26 november 2008

Tracking the origins of popular music

Dr Berta Joncus, Lecturer in Music at Oxford University.
Music lecturer Dr Berta Joncus who has launched an electronic project to chart British ballad operas for the first time

A member of Oxford University’s music faculty is today (26 November 2008) launching a new pilot electronic project to chart British ballad operas and their music for the first time.

Ballad opera thrust Handel’s music into the public sphere for the first time and is arguably the earliest prototype of today’s popular music industry.

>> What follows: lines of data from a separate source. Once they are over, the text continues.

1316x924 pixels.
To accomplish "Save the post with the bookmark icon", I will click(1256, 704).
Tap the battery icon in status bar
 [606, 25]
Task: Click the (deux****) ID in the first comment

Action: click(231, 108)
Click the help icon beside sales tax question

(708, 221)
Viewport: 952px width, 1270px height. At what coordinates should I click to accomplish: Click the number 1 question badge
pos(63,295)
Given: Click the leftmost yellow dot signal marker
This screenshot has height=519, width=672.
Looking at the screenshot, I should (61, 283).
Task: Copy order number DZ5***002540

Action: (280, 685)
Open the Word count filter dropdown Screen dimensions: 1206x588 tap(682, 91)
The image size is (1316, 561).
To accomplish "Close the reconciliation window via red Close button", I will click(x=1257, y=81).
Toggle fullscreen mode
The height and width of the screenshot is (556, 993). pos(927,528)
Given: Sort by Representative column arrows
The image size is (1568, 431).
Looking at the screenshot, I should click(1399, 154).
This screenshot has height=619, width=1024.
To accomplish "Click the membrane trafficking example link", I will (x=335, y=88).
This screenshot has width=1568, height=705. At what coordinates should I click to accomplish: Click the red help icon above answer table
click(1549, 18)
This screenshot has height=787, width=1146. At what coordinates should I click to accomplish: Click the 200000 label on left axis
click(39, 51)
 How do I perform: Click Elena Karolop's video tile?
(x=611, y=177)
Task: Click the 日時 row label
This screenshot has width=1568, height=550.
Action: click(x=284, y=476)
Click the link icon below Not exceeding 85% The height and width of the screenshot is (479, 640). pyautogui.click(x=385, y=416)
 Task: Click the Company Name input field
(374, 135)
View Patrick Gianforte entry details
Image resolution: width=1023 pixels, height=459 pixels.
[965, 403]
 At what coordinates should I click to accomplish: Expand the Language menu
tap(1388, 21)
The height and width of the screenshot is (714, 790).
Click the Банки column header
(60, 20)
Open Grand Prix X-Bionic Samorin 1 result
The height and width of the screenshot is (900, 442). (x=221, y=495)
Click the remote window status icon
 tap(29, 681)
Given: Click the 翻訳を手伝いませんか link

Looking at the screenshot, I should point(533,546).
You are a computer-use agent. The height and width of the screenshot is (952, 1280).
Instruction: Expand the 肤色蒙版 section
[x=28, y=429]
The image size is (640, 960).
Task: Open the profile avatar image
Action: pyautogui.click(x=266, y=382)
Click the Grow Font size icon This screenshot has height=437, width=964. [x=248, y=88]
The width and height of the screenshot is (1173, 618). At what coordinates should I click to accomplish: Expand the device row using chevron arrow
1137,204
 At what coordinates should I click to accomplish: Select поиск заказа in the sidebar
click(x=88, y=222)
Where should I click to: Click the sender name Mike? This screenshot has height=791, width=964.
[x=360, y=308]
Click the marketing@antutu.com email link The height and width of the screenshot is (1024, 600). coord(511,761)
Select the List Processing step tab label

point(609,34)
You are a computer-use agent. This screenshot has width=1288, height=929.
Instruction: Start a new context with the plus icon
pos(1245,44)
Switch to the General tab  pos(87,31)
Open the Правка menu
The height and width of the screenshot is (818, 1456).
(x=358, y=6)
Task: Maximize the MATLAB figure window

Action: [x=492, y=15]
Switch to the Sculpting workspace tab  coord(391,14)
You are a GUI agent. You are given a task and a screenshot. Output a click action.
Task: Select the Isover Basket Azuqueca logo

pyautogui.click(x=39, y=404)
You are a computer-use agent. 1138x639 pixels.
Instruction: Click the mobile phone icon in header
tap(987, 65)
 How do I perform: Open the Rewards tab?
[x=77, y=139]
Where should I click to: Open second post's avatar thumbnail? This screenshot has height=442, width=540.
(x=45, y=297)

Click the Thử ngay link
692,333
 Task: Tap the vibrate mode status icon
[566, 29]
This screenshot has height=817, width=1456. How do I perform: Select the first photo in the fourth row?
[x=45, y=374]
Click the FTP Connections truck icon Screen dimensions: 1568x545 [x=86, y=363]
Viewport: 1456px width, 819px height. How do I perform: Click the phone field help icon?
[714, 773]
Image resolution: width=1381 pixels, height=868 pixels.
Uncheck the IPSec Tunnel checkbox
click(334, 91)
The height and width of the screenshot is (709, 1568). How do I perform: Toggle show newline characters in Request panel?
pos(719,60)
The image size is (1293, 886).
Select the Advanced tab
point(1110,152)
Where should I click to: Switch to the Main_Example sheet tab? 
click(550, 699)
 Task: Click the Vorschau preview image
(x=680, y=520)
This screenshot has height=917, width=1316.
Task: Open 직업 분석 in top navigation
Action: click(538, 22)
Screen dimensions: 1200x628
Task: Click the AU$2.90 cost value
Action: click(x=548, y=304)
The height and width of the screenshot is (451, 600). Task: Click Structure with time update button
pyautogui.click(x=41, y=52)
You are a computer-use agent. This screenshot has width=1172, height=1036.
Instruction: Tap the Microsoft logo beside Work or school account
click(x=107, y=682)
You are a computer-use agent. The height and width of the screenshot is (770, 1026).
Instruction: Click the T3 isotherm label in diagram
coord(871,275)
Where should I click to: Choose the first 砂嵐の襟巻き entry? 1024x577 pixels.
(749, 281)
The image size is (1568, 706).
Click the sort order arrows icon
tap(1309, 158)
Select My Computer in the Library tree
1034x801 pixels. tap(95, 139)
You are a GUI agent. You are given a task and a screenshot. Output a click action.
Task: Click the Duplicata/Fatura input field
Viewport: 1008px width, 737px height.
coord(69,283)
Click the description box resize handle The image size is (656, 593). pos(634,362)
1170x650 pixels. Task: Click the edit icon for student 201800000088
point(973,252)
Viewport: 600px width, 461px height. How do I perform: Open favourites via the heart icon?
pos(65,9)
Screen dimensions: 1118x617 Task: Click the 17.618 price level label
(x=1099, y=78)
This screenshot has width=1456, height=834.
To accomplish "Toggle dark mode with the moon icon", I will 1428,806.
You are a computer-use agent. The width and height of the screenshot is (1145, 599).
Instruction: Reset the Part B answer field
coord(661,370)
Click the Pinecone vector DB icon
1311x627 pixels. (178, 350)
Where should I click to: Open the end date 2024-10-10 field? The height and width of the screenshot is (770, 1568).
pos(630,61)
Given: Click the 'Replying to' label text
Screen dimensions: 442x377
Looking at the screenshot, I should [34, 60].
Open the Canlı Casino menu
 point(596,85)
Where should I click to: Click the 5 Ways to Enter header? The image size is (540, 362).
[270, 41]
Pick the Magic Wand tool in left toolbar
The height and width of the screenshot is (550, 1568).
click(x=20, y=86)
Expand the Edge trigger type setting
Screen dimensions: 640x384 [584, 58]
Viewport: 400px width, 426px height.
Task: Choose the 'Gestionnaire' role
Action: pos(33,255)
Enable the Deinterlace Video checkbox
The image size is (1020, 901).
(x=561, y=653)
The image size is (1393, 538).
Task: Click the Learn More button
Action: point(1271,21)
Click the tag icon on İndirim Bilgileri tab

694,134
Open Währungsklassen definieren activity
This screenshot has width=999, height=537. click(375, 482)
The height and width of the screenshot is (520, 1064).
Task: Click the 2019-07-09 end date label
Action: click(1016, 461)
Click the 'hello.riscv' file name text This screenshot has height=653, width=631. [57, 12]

It transformed European stage song, merging high with low-style airs, marketing singers and promoting a natural vocal producation.

The unprecedented success of John Gay’s Beggar’s Opera (1728) precipitated a wave of rival productions, and ballad operas quickly became a staple London stage entertainment. This catalogue captures for the first time, data essential to ballad opera, and provides some audio samples of the repertory.

Through her research, Dr Berta Joncus, Director of Studies in Music at St Anne’s College and St Hilda’s College, has discovered the total number of ballad operas is about 30 per cent greater than previously estimated and total number of songs is now more than 100 per cent greater than thought.

Dr Joncus said: ‘Few realise that the artistic, social and economic relationships of today's pop music industry are rooted in 18th-century London. The Beggar’s Opera revolutionized London’s vocal music market. The craze for its songs and its lead soprano Lavinia Fenton swept through lower and higher orders alike.

‘Within nine years, The Beggar’s Opera had generated enough capital to found Covent Garden, and spawned two hundred ballad operas containing over 7,000 tunes. Of the tunes for which we can identify the composer, those by Handel appeared most frequently in ballad operas. Until around 1740, as it turns out, ballad opera was the primary medium though which Handel's compositions became known.’

Few realise that the artistic, social and economic relationships of today's pop music industry are rooted in 18th-century London.

Dr Berta Joncus

The catalogue records not only the titles of British ballad operas and their airs, but also tracks the composers, singer-actors, playwrights and booksellers who contributed to this repertory. Users can also listen to samples of the music. The information recorded provides a wealth of evidence about eighteenth-century music, theatre, dance, politics, print culture and women’s issues.

Dr Joncus also discovered that today’s British ‘folk tunes’ reached their first broad circulation in ballad operas. The ‘common tunes’ were also a means for singer-actors to achieve stardom.

She said: 'I am excited that this project, which I have planned for some years, has been realised to the extent that it has. I warmly welcome those interested in 18th-century studies – whether of music, theatre, dance, literature, politics, art or feminist history – to use this resource. '

Through the pilot project, Dr Joncus aims to attract funding for a more comprehensive resource that would give the sources of 'common tunes', capture the many musical numbers not listed as 'airs', create audio files of top tunes, and trace each ballad opera's performance and publishing history.